この記事を見るに、当該事故で怪我をされたお客様やCAに当該機を運航していた日本航空と日航が加入していたであろう東京海上火災は、額が相応かどうかは不明ですが、治療費などを負担していたようです。

で、『悪者は誰だ』を徹底追求しなければ気が済まない本邦では、日航と東京海上火災は、『悪いのはJCABだ』として国に損害賠償を求めていたのですね。

そもそも(今回の件で)損害保険会社が、国に損害賠償を求める根拠はどこにあるのでしょう。

それも不思議ですが、国土交通省が会計年度末ぎりぎりの31日に8千万強を支払うと決めたことも、なんとも“然もありなん”といった感じが拭えません。

意味も無く道路を掘りかえして予算消化しているのと同じノリですか?

だとしたら、怪我をされたお客様、CAを馬鹿にしてますよ。

何のために事故調査を行ったのか、事故調が国土交通省の内部部局である骨抜き状態では、それに異議を唱える委員もおらんでしょうし....。

現場の血の滲むような努力とは裏腹に、航空後進国街道驀進中ですな。

さらに血圧を上げるのは引用記事の書き方。

「管制官の誤った指示の後、」余計ですよ!!!!
事実だけれど、それをあえて記したのは、それなりの考えあってのことでしょう。

それならば、有名人が来日した際の記事でも、
 「○○氏は、本日夕方、3回にわたる管制官とパイロットとの交信ミスの後、△□空港着の飛行機で来日した。」
とでも書いたら如何でしょうか。


<日航機ニアミス事故>国が賠償金支払いへ (毎日新聞) - Yahoo! ニュース
 静岡県上空で01年、管制官の誤った指示の後、日本航空機同士がニアミスして機内で計100人が重軽傷を負った事故を巡り、国交省は31日、日航と東京海上火災に計約8250万円を支払うと発表した。乗客への賠償費用を負担した両社が国に損害賠償を求めて東京地裁に調停を申し立てており、国が地裁の調停案に応じた。

(毎日新聞) - 3月31日12時50分更新



【追記:15:37】 引用記事を追加しました。

普段は鼻息が荒い某社も、冒頭ではシンプルに“日本航空機2機が異常接近(ニアミス)し”とか“日本航空の2機が異常接近(ニアミス)し”と表現したことは、真摯に受け止めましょう。

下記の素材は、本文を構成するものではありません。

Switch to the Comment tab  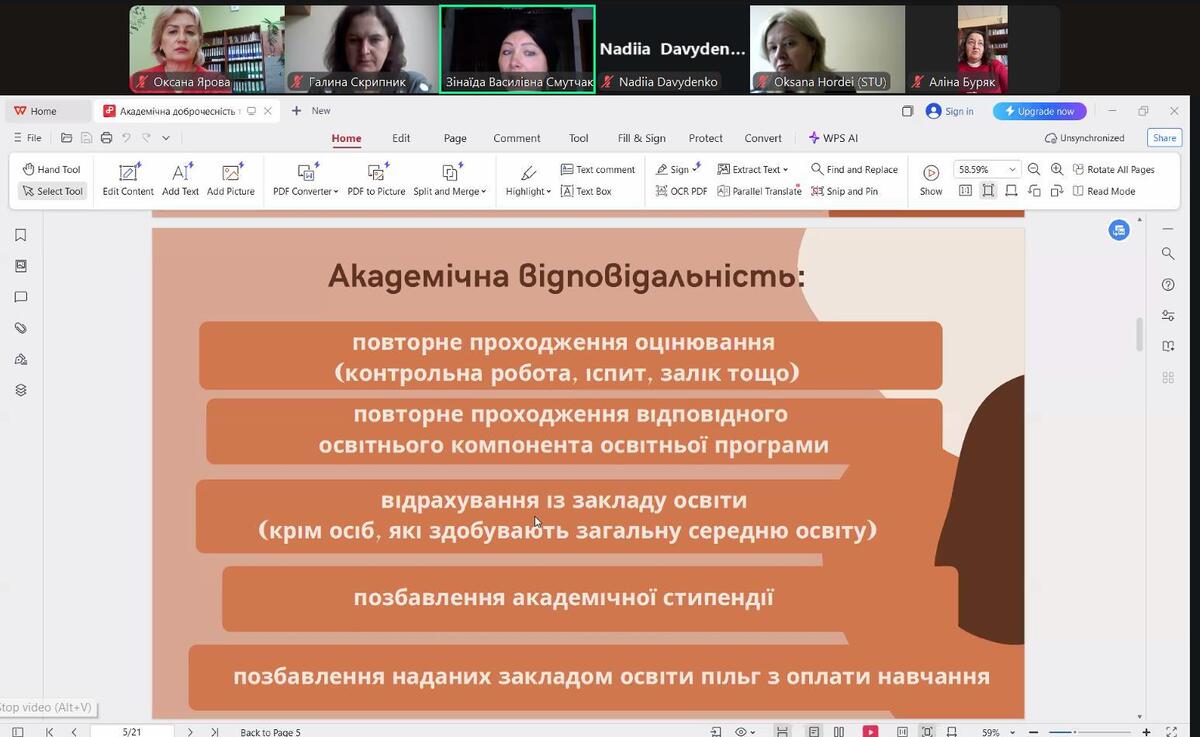(516, 138)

言いたいことは多々あれど、そう単純な問題では無いだけに、きょうのところはJCABトップの談話を真摯に受け止めておきましょう。


焼津上空の日航ニアミス、国が和解金8246万円 (読売新聞) - goo ニュース
 静岡県焼津市上空で2001年1月、日本航空機2機が異常接近(ニアミス)し、乗客100人が重軽傷を負った事故で、国土交通省は31日、日航などに対して計約8246万円の和解金を支払う民事調停が東京地裁で成立したと発表した。
 同事故では今月20日、日航機側に誤った指示を出したとして業務上過失傷害罪に問われた管制官2人が無罪判決を受けたが、民事調停では、国側が「当時の管制のシステムなどに不十分な点があった」と過失を認めた。

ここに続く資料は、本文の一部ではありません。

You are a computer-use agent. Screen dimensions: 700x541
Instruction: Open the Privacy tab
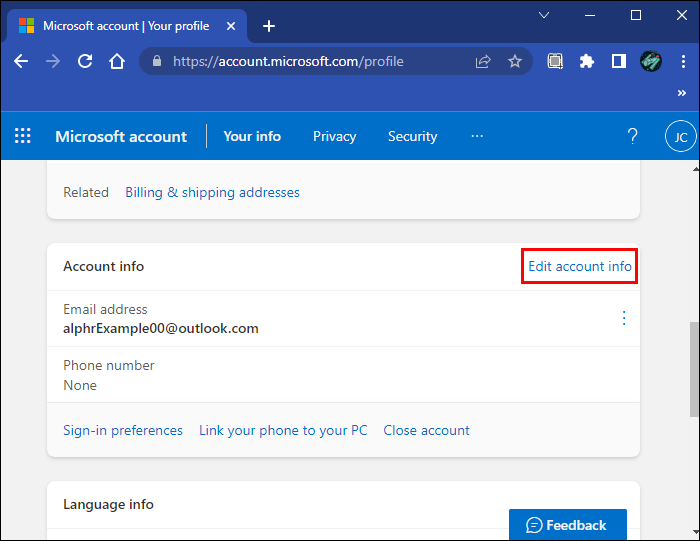point(334,136)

 日航と、航空保険契約を日航と結んでいる東京海上日動火災保険が04年7月、国に損害賠償を求めて民事調停を申し立て、調停委員会が30日、和解案を提示して双方が合意した。

 国交省は賠償金の内訳は公表できないとしているが、けがをした乗客に対する賠償金の補てんのほか、機体の修理費用なども含まれているという。

 この事故で同地裁は、衝突防止装置(TCAS)の指示に従わなかった日航機の機長の判断ミスも事故原因の一つと指摘。便名言い間違えで誤った指示を出した管制官については、「事故を予見できなかった」と述べ、過失を認めなかった。

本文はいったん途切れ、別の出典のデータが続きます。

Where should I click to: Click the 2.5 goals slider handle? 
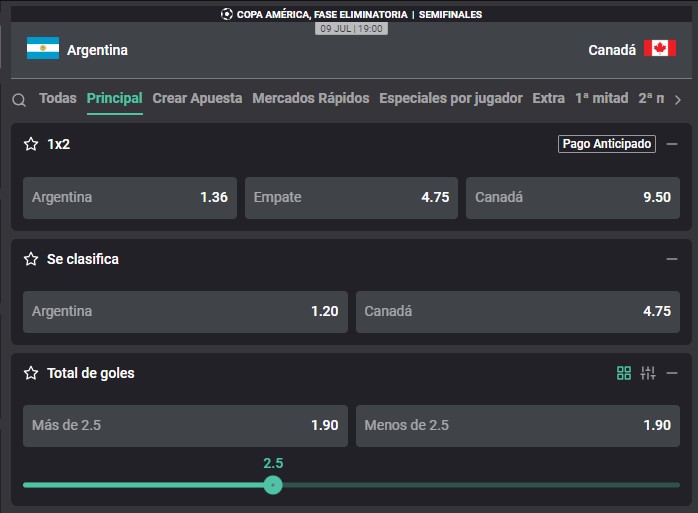point(273,485)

 岩崎貞二・国交省航空局長の話「事故で100人が負傷されたことは事実で、これを真摯(しんし)に受け止めて賠償に応じた」

2006年 3月31日 (金) 13:28
国が日航に8千万円賠償 静岡沖のニアミス事故で (朝日新聞) - goo ニュース
 静岡県焼津市の上空で01年1月、日本航空の2機が異常接近(ニアミス)し、乗客・乗員100人がけがをした事故を巡り、国土交通省は31日、国が日航側に約8246万円を支払う調停が成立したと発表した。業務上過失傷害罪で起訴された管制官は無罪判決を受けたが、判決では管制システムの不備などが指摘されており、国交省は「一定の責任を負うべきだと判断した」という。

 この事故では羽田発那覇行きの日航907便と韓国・釜山発成田行きの日航958便がニアミスし、回避で急降下した907便の乗客らがけがをした。日航は、乗客への補償交渉が終わった04年7月、保険金を支払った東京海上日動火災保険とともに、治療費や慰謝料、機体修理費などの賠償を求めて調停を申し立てており、東京地裁の調停委員会が昨年8月に調停案を提示していた。

 「便名を取り違えて指示をした」などとして起訴された東京航空交通管制部の管制官2人に東京地裁は20日、無罪判決を言い渡した。一方、航空機の空中衝突防止装置の指示が管制官に把握できないなどの問題点も指摘していた。

 国交省の岩崎貞二・航空局長は「本件事故で100人の方々が負傷された事実を真摯(しんし)に受け止め賠償に応じました」との談話を出した。